[About this task]
Copy out each line of the material below with no changes.

[Records provided]
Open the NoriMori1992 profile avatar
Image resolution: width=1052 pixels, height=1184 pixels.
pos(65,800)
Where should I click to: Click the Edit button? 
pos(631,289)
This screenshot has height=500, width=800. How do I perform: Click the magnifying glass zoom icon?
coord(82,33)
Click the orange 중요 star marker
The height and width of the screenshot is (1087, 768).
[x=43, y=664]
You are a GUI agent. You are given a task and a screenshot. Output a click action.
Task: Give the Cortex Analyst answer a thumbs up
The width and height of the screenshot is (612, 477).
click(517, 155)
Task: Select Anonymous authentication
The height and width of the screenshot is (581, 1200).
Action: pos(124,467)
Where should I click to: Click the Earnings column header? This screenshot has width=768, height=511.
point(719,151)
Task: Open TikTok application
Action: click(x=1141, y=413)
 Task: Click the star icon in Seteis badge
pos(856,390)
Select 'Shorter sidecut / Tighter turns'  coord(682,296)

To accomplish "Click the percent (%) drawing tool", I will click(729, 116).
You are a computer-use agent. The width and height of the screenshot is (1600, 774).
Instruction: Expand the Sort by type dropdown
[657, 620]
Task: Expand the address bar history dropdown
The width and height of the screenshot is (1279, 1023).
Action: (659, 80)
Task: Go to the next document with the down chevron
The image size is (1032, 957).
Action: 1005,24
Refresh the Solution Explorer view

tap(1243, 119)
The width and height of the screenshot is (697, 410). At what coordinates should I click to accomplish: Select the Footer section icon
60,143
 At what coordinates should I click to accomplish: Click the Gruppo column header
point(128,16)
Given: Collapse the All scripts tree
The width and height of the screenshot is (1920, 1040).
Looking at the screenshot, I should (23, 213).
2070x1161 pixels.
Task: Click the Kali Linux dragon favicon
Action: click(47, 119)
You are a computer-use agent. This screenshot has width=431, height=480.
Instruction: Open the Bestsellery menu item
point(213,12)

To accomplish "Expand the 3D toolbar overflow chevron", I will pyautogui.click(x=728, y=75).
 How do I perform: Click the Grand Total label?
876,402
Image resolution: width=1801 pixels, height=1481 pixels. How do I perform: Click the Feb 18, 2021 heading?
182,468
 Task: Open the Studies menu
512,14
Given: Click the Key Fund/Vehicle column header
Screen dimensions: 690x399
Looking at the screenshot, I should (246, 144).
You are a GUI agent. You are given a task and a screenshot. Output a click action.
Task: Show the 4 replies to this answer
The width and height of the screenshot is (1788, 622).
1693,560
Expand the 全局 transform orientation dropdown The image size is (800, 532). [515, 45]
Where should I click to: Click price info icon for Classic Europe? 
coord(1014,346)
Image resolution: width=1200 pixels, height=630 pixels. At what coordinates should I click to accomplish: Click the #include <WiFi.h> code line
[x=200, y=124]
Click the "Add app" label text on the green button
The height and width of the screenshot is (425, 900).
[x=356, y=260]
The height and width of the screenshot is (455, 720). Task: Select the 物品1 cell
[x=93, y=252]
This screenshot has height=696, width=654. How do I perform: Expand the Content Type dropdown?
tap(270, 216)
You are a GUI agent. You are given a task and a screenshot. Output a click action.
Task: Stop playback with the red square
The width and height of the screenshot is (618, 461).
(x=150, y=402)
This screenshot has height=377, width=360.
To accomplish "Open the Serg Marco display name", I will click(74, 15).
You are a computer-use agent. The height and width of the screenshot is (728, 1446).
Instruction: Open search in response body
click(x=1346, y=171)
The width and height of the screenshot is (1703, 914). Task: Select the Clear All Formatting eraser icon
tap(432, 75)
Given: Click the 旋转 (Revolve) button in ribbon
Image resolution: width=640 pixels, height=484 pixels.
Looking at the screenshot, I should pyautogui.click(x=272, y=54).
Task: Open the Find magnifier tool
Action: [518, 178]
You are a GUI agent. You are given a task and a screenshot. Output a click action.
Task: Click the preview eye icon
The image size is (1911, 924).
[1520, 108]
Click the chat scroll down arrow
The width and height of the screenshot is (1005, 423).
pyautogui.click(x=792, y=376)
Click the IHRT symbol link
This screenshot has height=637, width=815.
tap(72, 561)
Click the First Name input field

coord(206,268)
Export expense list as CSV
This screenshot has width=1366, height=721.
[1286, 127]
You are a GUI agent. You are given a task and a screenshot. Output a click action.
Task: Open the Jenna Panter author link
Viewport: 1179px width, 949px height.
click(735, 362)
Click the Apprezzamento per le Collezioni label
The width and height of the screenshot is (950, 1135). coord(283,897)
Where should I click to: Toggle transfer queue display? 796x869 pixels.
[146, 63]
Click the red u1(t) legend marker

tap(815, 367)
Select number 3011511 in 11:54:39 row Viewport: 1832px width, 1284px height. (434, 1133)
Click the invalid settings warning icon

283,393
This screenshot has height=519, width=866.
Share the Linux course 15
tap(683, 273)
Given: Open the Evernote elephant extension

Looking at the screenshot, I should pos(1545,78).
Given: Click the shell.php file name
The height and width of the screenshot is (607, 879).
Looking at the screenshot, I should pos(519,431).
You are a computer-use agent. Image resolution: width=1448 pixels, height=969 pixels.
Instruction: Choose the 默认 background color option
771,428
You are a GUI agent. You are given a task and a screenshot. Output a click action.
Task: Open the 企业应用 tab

[Result for this task]
Open the NoriMori1992 profile avatar
Image resolution: width=1052 pixels, height=1184 pixels.
pos(65,800)
Where should I click to: Click the Edit button? 
pos(631,289)
This screenshot has height=500, width=800. How do I perform: Click the magnifying glass zoom icon?
coord(82,33)
Click the orange 중요 star marker
The height and width of the screenshot is (1087, 768).
[x=43, y=664]
You are a GUI agent. You are given a task and a screenshot. Output a click action.
Task: Give the Cortex Analyst answer a thumbs up
The width and height of the screenshot is (612, 477).
click(517, 155)
Task: Select Anonymous authentication
The height and width of the screenshot is (581, 1200).
Action: pos(124,467)
Where should I click to: Click the Earnings column header? This screenshot has width=768, height=511.
point(719,151)
Task: Open TikTok application
Action: click(x=1141, y=413)
 Task: Click the star icon in Seteis badge
pos(856,390)
Select 'Shorter sidecut / Tighter turns'  coord(682,296)

To accomplish "Click the percent (%) drawing tool", I will click(729, 116).
You are a computer-use agent. The width and height of the screenshot is (1600, 774).
Instruction: Expand the Sort by type dropdown
[657, 620]
Task: Expand the address bar history dropdown
The width and height of the screenshot is (1279, 1023).
Action: (659, 80)
Task: Go to the next document with the down chevron
The image size is (1032, 957).
Action: 1005,24
Refresh the Solution Explorer view

tap(1243, 119)
The width and height of the screenshot is (697, 410). At what coordinates should I click to accomplish: Select the Footer section icon
60,143
 At what coordinates should I click to accomplish: Click the Gruppo column header
point(128,16)
Given: Collapse the All scripts tree
The width and height of the screenshot is (1920, 1040).
Looking at the screenshot, I should (23, 213).
2070x1161 pixels.
Task: Click the Kali Linux dragon favicon
Action: click(47, 119)
You are a computer-use agent. This screenshot has width=431, height=480.
Instruction: Open the Bestsellery menu item
point(213,12)

To accomplish "Expand the 3D toolbar overflow chevron", I will pyautogui.click(x=728, y=75).
 How do I perform: Click the Grand Total label?
876,402
Image resolution: width=1801 pixels, height=1481 pixels. How do I perform: Click the Feb 18, 2021 heading?
182,468
 Task: Open the Studies menu
512,14
Given: Click the Key Fund/Vehicle column header
Screen dimensions: 690x399
Looking at the screenshot, I should (246, 144).
You are a GUI agent. You are given a task and a screenshot. Output a click action.
Task: Show the 4 replies to this answer
The width and height of the screenshot is (1788, 622).
1693,560
Expand the 全局 transform orientation dropdown The image size is (800, 532). [515, 45]
Where should I click to: Click price info icon for Classic Europe? 
coord(1014,346)
Image resolution: width=1200 pixels, height=630 pixels. At what coordinates should I click to accomplish: Click the #include <WiFi.h> code line
[x=200, y=124]
Click the "Add app" label text on the green button
The height and width of the screenshot is (425, 900).
[x=356, y=260]
The height and width of the screenshot is (455, 720). Task: Select the 物品1 cell
[x=93, y=252]
This screenshot has height=696, width=654. How do I perform: Expand the Content Type dropdown?
tap(270, 216)
You are a GUI agent. You are given a task and a screenshot. Output a click action.
Task: Stop playback with the red square
The width and height of the screenshot is (618, 461).
(x=150, y=402)
This screenshot has height=377, width=360.
To accomplish "Open the Serg Marco display name", I will click(74, 15).
You are a computer-use agent. The height and width of the screenshot is (728, 1446).
Instruction: Open search in response body
click(x=1346, y=171)
The width and height of the screenshot is (1703, 914). Task: Select the Clear All Formatting eraser icon
tap(432, 75)
Given: Click the 旋转 (Revolve) button in ribbon
Image resolution: width=640 pixels, height=484 pixels.
Looking at the screenshot, I should pyautogui.click(x=272, y=54).
Task: Open the Find magnifier tool
Action: [518, 178]
You are a GUI agent. You are given a task and a screenshot. Output a click action.
Task: Click the preview eye icon
The image size is (1911, 924).
[1520, 108]
Click the chat scroll down arrow
The width and height of the screenshot is (1005, 423).
pyautogui.click(x=792, y=376)
Click the IHRT symbol link
This screenshot has height=637, width=815.
tap(72, 561)
Click the First Name input field

coord(206,268)
Export expense list as CSV
This screenshot has width=1366, height=721.
[1286, 127]
You are a GUI agent. You are given a task and a screenshot. Output a click action.
Task: Open the Jenna Panter author link
Viewport: 1179px width, 949px height.
click(735, 362)
Click the Apprezzamento per le Collezioni label
The width and height of the screenshot is (950, 1135). coord(283,897)
Where should I click to: Toggle transfer queue display? 796x869 pixels.
[146, 63]
Click the red u1(t) legend marker

tap(815, 367)
Select number 3011511 in 11:54:39 row Viewport: 1832px width, 1284px height. (434, 1133)
Click the invalid settings warning icon

283,393
This screenshot has height=519, width=866.
Share the Linux course 15
tap(683, 273)
Given: Open the Evernote elephant extension

Looking at the screenshot, I should pos(1545,78).
Given: Click the shell.php file name
The height and width of the screenshot is (607, 879).
Looking at the screenshot, I should pos(519,431).
You are a computer-use agent. Image resolution: width=1448 pixels, height=969 pixels.
Instruction: Choose the 默认 background color option
771,428
You are a GUI agent. You are given a task and a screenshot. Output a click action.
Task: Open the 企业应用 tab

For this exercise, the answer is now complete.